Records shown: Begin

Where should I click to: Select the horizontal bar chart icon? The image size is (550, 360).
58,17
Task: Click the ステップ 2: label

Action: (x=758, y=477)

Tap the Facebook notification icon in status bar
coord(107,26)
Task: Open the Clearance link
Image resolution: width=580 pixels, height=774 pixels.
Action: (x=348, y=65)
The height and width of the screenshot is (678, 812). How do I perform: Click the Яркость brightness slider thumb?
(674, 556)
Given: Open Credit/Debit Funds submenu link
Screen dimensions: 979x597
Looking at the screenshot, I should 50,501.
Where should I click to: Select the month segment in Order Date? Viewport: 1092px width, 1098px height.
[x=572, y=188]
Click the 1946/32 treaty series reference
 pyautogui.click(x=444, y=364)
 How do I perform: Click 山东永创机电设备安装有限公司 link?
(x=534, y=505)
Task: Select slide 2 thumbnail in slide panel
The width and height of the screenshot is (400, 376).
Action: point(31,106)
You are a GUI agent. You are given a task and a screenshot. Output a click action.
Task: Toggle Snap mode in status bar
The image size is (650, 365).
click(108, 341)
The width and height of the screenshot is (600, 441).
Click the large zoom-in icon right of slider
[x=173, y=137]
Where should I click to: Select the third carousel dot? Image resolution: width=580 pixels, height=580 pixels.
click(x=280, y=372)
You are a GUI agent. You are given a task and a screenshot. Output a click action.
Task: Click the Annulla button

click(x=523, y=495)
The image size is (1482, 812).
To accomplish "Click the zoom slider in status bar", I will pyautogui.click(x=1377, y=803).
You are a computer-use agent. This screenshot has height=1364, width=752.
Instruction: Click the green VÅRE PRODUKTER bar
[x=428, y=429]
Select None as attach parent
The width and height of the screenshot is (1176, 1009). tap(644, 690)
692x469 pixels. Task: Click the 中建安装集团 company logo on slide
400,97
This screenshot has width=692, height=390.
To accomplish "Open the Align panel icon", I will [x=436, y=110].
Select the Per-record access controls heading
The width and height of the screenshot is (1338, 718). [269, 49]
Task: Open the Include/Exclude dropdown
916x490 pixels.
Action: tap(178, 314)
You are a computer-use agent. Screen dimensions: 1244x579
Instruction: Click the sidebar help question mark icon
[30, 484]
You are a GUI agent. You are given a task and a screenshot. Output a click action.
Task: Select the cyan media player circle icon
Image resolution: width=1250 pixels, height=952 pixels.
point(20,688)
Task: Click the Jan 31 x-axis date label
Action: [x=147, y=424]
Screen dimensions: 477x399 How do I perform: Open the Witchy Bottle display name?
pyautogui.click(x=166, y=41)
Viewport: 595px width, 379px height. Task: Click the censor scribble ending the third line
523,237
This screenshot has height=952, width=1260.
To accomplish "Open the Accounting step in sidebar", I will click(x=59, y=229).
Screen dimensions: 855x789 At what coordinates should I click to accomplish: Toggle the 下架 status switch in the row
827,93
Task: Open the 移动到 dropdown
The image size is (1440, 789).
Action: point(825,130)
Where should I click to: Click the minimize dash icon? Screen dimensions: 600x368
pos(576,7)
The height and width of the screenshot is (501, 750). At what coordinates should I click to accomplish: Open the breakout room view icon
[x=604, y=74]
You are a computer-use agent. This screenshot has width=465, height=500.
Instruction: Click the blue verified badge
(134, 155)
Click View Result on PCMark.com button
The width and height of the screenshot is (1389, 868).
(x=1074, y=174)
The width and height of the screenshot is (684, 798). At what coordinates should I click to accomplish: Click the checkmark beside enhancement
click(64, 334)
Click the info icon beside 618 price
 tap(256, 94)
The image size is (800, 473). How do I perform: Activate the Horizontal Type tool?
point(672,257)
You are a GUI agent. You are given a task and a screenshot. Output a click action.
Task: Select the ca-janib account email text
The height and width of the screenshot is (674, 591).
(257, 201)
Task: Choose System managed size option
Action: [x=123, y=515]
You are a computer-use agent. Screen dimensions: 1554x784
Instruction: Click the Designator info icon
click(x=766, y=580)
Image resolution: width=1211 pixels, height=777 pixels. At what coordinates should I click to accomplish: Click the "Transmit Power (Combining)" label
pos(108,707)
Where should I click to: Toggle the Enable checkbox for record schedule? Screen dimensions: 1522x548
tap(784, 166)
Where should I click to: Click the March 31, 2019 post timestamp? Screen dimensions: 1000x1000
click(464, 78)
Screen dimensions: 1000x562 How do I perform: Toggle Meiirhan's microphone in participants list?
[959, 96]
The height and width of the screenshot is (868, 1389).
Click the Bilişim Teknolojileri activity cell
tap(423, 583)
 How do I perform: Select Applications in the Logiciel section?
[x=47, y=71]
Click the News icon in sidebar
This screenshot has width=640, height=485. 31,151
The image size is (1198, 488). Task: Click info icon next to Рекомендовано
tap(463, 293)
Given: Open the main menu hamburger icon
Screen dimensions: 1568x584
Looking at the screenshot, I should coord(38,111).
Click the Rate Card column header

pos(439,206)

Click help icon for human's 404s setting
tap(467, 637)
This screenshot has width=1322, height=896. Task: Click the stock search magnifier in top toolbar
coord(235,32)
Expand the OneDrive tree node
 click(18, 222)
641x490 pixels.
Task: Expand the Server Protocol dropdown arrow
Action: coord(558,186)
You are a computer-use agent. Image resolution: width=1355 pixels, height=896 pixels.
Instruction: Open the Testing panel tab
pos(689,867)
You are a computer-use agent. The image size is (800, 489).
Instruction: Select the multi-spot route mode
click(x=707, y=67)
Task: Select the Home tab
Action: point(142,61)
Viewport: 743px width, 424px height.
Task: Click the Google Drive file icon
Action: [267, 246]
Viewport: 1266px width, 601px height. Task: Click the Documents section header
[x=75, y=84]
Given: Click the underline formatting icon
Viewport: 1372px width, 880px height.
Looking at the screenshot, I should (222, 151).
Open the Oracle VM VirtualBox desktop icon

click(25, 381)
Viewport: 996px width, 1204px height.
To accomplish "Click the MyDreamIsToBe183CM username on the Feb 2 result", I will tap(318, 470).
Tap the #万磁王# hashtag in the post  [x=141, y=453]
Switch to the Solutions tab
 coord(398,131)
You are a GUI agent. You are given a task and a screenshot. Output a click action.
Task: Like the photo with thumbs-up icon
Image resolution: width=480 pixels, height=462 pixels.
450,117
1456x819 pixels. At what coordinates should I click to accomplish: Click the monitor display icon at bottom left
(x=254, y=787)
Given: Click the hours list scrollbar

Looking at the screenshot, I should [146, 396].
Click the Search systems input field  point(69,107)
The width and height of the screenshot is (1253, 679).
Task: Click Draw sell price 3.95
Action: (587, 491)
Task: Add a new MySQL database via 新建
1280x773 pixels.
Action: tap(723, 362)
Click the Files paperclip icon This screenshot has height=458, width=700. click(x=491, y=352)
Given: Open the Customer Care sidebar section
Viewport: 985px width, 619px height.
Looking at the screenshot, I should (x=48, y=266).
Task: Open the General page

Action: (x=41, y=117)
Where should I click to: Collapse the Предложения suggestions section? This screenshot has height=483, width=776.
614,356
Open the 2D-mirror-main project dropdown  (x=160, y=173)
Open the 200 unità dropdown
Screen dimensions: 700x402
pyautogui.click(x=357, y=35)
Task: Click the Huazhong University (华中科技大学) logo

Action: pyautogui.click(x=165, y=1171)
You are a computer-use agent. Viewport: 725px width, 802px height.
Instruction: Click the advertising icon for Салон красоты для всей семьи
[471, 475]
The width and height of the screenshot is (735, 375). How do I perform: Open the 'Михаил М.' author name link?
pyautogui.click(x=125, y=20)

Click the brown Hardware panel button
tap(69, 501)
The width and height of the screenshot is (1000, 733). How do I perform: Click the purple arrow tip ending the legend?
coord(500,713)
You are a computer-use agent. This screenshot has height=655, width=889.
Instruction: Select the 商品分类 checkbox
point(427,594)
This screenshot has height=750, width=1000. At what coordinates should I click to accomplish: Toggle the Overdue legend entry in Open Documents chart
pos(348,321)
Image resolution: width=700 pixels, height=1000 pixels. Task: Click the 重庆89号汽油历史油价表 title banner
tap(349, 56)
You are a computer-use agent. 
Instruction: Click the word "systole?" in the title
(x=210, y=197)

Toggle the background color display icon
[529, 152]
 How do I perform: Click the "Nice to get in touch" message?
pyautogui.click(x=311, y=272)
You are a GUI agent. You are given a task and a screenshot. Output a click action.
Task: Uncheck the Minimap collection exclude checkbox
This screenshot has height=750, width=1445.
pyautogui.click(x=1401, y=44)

Records shown: End

Provide solely the number of lines in the data that include the word "will".

#### Problem solution
4